-- Document extract follows --
August 21st — Snakeskin story

Westbrook officials sent a sample of the snakeskin off to John Palcyk, a biologist at the University of Texas at Tyler, for genetic analysis. Placyk then sequenced the skin’s mitochondrial genome and found that it belonged to an anaconda—a shocking find that officials announced on August 30.

“It was pretty unexpected, I’ll tell you that,” Palcyk said to Steve Annear of the Boston Globe. “This was a 100 percent match to an anaconda.”

To refine the ID, Placyk sent along his sequence to Jesús Rivas, an anaconda expert at New Mexico Highlands University, who compared it to a genetic database of anacondas from across South America.

In a phone call, Rivas says that the skin belongs to a female green anaconda (Eunectes murinus) that’s at least 10 to 12 years old, based on the skin’s size. The snake’s genetic quirks also suggest that its ancestors were most likely from Peru or Bolivia, though the snake probably was bred in the United States. (Find out more about green anacondas—the world’s largest snakes, pound for pound.)

So how did the snake end up in Maine?
-- Document extract concluded --
Directions
In the snakeskin story, what kind of snake does Jesús Rivas say the skin came from?
-- Excerpted records follows --
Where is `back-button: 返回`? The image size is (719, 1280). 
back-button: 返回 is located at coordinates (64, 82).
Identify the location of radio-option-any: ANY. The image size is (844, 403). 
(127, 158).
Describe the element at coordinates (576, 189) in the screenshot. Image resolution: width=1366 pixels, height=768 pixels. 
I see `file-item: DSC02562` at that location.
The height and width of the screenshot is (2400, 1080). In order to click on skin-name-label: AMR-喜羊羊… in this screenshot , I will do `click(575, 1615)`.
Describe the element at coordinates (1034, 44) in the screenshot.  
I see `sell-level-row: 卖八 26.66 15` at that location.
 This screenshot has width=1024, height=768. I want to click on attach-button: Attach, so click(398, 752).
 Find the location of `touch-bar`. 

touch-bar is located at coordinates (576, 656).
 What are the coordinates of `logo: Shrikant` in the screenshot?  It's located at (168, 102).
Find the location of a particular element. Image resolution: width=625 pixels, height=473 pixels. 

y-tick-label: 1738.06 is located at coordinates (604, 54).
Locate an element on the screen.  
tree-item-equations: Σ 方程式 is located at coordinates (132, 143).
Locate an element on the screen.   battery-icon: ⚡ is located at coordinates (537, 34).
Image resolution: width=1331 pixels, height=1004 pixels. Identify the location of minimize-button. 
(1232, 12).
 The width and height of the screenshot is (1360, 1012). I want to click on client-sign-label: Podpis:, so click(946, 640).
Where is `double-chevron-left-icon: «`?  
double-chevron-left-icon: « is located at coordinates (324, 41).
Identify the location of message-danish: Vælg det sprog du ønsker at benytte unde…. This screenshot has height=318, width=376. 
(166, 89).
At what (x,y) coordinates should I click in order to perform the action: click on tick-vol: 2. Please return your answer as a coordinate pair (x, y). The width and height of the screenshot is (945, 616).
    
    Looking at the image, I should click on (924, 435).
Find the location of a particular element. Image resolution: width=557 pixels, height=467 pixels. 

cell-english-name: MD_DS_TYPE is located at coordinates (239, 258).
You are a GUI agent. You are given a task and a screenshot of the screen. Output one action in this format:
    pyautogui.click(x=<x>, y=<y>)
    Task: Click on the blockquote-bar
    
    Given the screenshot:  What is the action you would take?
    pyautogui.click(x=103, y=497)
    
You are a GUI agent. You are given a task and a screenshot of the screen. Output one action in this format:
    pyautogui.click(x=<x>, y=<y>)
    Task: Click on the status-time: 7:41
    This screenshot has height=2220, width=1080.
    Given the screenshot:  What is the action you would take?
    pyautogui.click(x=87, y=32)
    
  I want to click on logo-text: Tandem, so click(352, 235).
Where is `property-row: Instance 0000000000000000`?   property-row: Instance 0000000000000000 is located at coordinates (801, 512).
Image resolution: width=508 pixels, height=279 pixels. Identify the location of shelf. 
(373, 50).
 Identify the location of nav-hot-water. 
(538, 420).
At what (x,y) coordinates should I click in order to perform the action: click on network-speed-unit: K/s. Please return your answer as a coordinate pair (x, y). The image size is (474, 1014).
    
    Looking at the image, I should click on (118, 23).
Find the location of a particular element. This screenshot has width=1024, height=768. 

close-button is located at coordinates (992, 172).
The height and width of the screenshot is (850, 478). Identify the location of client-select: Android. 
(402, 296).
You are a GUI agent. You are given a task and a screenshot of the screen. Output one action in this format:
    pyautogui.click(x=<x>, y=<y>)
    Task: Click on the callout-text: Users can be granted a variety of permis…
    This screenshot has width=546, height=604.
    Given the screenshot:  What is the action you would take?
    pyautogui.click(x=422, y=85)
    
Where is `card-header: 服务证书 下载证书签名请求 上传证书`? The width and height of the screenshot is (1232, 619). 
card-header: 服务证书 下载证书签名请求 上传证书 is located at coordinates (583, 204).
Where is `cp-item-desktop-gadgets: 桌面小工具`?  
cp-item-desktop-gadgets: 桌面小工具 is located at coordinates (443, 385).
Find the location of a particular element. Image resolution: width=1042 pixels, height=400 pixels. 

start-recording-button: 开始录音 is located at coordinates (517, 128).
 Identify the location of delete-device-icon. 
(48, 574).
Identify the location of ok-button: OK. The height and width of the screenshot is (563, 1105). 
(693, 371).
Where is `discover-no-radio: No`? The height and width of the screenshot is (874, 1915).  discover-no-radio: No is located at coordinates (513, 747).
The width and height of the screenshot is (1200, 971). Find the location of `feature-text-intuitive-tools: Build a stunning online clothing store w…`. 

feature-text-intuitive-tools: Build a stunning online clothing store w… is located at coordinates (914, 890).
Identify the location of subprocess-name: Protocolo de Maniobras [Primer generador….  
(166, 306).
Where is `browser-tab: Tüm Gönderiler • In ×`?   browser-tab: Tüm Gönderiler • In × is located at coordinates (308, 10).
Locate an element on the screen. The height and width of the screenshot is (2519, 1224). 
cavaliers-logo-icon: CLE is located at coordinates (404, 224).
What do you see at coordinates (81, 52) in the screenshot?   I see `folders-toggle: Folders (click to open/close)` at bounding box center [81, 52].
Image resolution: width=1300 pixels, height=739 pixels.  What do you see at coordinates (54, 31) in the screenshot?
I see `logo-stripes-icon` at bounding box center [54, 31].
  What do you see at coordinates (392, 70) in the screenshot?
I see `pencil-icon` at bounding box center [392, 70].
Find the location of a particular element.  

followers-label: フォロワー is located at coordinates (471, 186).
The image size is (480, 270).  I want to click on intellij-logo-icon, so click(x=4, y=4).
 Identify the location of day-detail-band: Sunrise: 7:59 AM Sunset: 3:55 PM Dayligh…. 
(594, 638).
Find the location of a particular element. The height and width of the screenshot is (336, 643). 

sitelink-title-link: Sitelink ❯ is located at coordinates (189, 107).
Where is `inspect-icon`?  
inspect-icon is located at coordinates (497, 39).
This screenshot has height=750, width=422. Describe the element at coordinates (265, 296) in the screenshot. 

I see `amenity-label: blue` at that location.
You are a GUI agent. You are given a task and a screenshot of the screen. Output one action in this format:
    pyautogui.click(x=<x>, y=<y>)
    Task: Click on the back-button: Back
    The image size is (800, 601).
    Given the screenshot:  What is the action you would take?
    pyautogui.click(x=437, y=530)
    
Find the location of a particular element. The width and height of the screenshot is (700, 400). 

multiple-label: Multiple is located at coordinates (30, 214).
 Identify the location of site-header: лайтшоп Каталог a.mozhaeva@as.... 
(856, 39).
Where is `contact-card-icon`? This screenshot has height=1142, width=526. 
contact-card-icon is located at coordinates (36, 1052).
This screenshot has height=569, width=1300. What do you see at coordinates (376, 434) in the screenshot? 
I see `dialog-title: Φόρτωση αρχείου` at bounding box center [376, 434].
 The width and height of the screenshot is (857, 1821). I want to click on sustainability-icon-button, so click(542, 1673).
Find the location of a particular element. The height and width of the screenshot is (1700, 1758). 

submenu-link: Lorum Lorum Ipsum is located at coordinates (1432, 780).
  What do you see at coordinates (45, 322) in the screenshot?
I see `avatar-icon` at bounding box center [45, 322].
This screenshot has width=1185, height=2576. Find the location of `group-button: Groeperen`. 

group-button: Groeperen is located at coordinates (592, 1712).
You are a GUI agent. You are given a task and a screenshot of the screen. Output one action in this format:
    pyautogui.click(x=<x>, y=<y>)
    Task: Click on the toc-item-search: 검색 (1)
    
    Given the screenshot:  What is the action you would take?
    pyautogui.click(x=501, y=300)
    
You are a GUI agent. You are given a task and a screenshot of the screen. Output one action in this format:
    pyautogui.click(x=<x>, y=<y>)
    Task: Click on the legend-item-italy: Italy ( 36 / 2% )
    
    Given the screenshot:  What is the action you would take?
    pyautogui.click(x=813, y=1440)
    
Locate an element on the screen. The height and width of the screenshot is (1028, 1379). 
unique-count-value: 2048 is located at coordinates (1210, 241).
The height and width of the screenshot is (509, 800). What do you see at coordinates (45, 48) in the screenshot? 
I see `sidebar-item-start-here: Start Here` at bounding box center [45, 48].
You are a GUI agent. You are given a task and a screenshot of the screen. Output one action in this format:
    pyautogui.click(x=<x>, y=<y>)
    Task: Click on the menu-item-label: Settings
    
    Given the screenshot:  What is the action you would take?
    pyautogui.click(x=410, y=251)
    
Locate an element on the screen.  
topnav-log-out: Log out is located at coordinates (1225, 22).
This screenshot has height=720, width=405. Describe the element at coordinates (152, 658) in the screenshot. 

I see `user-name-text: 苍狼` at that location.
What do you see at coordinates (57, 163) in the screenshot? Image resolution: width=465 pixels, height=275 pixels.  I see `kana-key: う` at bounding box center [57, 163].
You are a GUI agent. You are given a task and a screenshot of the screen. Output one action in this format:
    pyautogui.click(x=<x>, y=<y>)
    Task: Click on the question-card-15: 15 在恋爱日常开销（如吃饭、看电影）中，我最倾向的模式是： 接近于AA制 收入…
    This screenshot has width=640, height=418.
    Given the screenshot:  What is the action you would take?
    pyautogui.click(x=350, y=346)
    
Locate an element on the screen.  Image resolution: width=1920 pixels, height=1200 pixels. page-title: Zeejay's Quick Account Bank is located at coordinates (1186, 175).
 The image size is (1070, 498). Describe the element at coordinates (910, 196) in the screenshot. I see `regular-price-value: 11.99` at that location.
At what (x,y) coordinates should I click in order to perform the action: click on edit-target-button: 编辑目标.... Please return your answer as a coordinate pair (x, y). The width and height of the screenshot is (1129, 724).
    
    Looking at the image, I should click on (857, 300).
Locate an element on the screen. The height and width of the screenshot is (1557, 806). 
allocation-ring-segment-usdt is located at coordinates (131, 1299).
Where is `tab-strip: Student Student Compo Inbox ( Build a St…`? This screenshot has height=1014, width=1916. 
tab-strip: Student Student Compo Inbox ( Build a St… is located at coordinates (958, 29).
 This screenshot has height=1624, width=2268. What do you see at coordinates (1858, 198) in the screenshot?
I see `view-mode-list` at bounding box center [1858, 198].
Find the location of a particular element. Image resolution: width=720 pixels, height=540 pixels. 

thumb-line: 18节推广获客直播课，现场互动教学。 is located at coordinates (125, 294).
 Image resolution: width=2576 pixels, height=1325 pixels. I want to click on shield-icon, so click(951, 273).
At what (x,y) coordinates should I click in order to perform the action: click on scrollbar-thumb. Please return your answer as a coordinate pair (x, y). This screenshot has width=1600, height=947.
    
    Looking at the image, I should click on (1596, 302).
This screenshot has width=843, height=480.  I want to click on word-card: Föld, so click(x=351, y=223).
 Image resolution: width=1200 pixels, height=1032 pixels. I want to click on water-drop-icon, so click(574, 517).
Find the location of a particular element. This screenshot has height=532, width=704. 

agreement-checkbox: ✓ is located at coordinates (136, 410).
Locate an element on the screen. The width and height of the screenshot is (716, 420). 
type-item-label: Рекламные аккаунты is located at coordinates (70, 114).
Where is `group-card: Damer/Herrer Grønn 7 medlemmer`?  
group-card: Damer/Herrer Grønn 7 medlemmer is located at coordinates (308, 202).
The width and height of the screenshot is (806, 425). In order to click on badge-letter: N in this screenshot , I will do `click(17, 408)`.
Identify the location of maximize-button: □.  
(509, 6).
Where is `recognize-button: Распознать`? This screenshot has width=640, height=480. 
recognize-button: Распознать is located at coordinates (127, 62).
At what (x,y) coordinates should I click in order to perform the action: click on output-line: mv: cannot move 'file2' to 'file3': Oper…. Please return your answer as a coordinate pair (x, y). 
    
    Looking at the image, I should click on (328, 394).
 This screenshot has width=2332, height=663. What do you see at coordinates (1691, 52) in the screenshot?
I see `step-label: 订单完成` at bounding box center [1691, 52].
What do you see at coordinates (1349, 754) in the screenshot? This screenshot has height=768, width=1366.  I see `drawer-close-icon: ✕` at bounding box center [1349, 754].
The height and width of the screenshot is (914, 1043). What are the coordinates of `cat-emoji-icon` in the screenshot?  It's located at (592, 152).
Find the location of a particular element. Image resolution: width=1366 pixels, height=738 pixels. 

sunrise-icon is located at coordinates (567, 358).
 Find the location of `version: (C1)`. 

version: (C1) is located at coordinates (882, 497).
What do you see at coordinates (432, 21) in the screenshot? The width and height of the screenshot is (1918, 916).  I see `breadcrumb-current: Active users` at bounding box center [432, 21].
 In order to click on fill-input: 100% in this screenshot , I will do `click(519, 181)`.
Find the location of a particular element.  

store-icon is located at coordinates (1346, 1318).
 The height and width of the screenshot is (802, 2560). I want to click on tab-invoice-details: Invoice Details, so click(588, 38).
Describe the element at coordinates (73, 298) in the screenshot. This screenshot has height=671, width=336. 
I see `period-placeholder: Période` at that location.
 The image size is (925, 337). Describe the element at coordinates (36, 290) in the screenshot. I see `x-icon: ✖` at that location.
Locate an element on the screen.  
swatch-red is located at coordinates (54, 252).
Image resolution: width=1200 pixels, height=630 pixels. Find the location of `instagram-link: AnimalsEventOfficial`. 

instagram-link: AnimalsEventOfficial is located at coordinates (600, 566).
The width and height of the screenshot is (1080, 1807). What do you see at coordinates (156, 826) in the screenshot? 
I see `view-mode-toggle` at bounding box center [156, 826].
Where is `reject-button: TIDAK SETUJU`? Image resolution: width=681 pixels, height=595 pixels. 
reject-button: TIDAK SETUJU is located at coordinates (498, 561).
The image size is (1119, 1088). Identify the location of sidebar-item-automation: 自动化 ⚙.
-- Excerpted records concluded --
Task output
A female green anaconda (Eunectes murinus) that is at least 10 to 12 years old.